Question

A \(100 .\) -gram sample of sodium chloride \((\mathrm{NaCl})\) is added to \(100 .\) mL of water at \(0^{\circ} \mathrm{C}\). After equilibrium is reached, about 64 g of solid remains undissolved. Describe the equilibrium that exists in this system at the particulate level.

Short answer

In equilibrium, 36 g of NaCl dissolves, balancing dissolution and crystallization rates.

Step-by-step solution

Identify Given Information

We have a 100-gram sample of sodium chloride (NaCl) added to 100 mL of water at 0°C. At equilibrium, 64 g of NaCl remains undissolved.

Determine the Mass of NaCl Dissolved

The amount of NaCl dissolved can be found by subtracting the mass of the undissolved NaCl from the total mass added. Thus, mass dissolved = 100 g - 64 g = 36 g.

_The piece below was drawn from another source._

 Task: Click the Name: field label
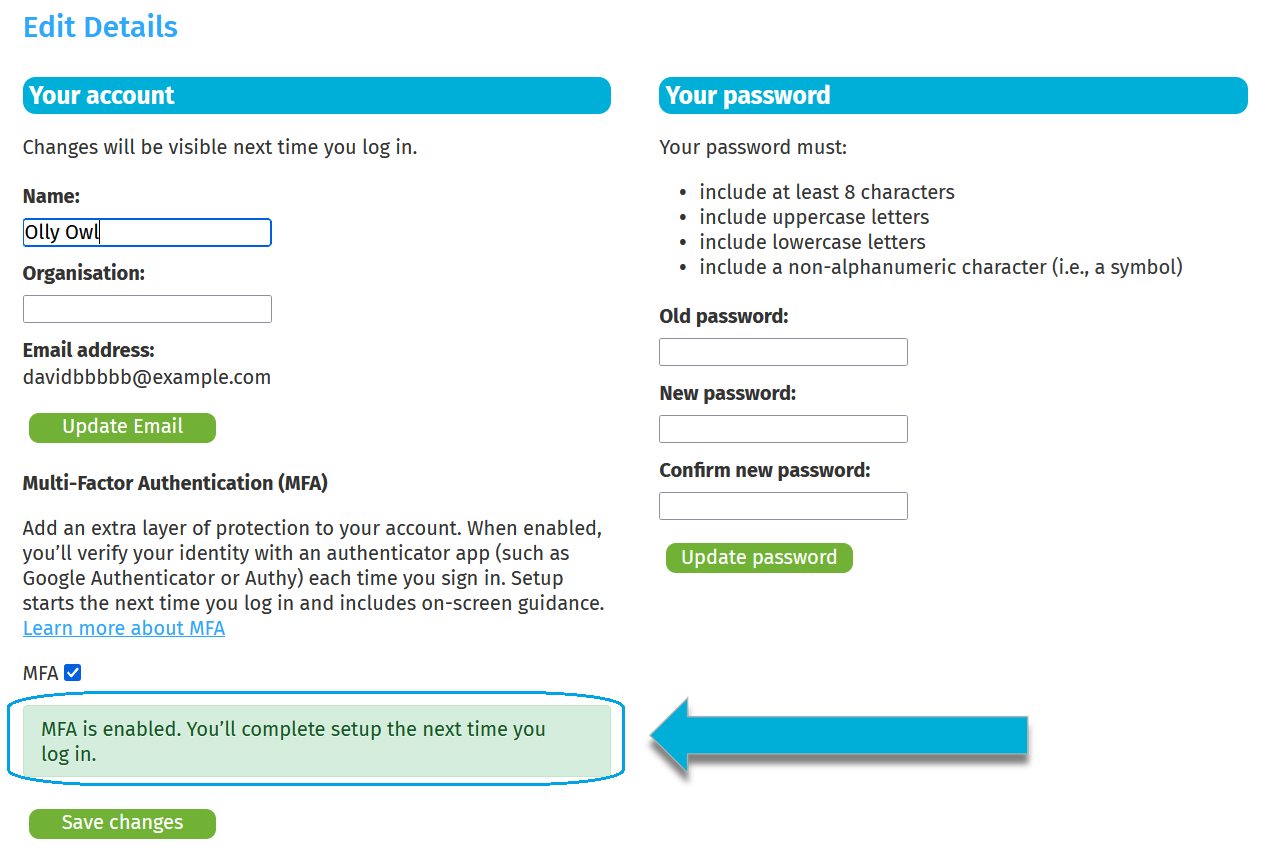pyautogui.click(x=51, y=196)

Understand the Particulate Level Equilibrium

At the particulate level, in a saturated solution at equilibrium, the rate of dissolution of NaCl solid is equal to the rate of crystallization back into solid. This means NaCl ionic particles ( ext{Na}^+ and ext{Cl}^-) are continuously moving between the solid phase and aqueous solution.

Describe Ions in Solution

In the aqueous solution, dissolved NaCl dissociates into its ions: \(\text{Na}^+\) and \(\text{Cl}^-\). These ions are solvated by water molecules and are in dynamic equilibrium with the solid NaCl, indicating no net change in the concentration of dissolved ions over time.

Key concepts

Sodium Chloride Dissolution

When sodium chloride is added to water, it begins a process known as dissolution. This process involves breaking down the structure of solid NaCl and dispersing its particles in the liquid, creating a solution. During dissolution, water molecules surround the individual sodium (Na\(^+\)) and chloride (Cl\(^-\)) ions, pulling them away from the crystal lattice structure of the solid salt.
This separation of ions is necessary for the salt to dissolve, and many interactions between the ions and the water molecules facilitate this separation. It's a competition between the attractive forces between the Na\(^+\) and Cl\(^-\) ions and the water molecules' ability to detach and encase these ions. This encapsulation by water molecules helps stabilize the ions in the solution.
Dissolution is not always 100% efficient. In scenarios like with our initial 100-gram sodium chloride sample, only 36 grams proceed to break down into free ions until the solution reaches a point where no additional salt can dissolve under those conditions, signifying it has become saturated.

Dynamic Equilibrium

Dynamic equilibrium occurs during the dissolution process when the solution reaches saturation. At this point, the dissolution of NaCl into its ions and the crystallization of ions back into solid salt occur at equal rates. For every molecule of NaCl that dissolves, one crystallizes out of solution.
This state is what we call dynamic because the processes are continuous and ongoing, yet appear static from a macroscopic standpoint. The amounts of solid NaCl and dissolved ions remain constant over time, despite the continuous exchange between the two phases.
In our example, 64 grams of undissolved sodium chloride indicate that the saturation point has been reached. At 0°C, the rate at which NaCl dissolves matches the rate at which it returns to a solid state, maintaining a steady state of equilibrium.

Ion Solvation

Ion solvation specifically describes how ions interact with and are stabilized by solvent molecules, usually water, in a solution. When NaCl dissolves, its ions are solvated by water molecules. Here's how that works:

• Each Na\(^+\) ion is surrounded by a certain number of water molecules, which aligns their negative oxygen ends toward the positive sodium ions, providing stabilization.
• Similarly, Cl\(^-\) ions are also surrounded, but here the positive hydrogen ends of water target the negatively charged chloride ions.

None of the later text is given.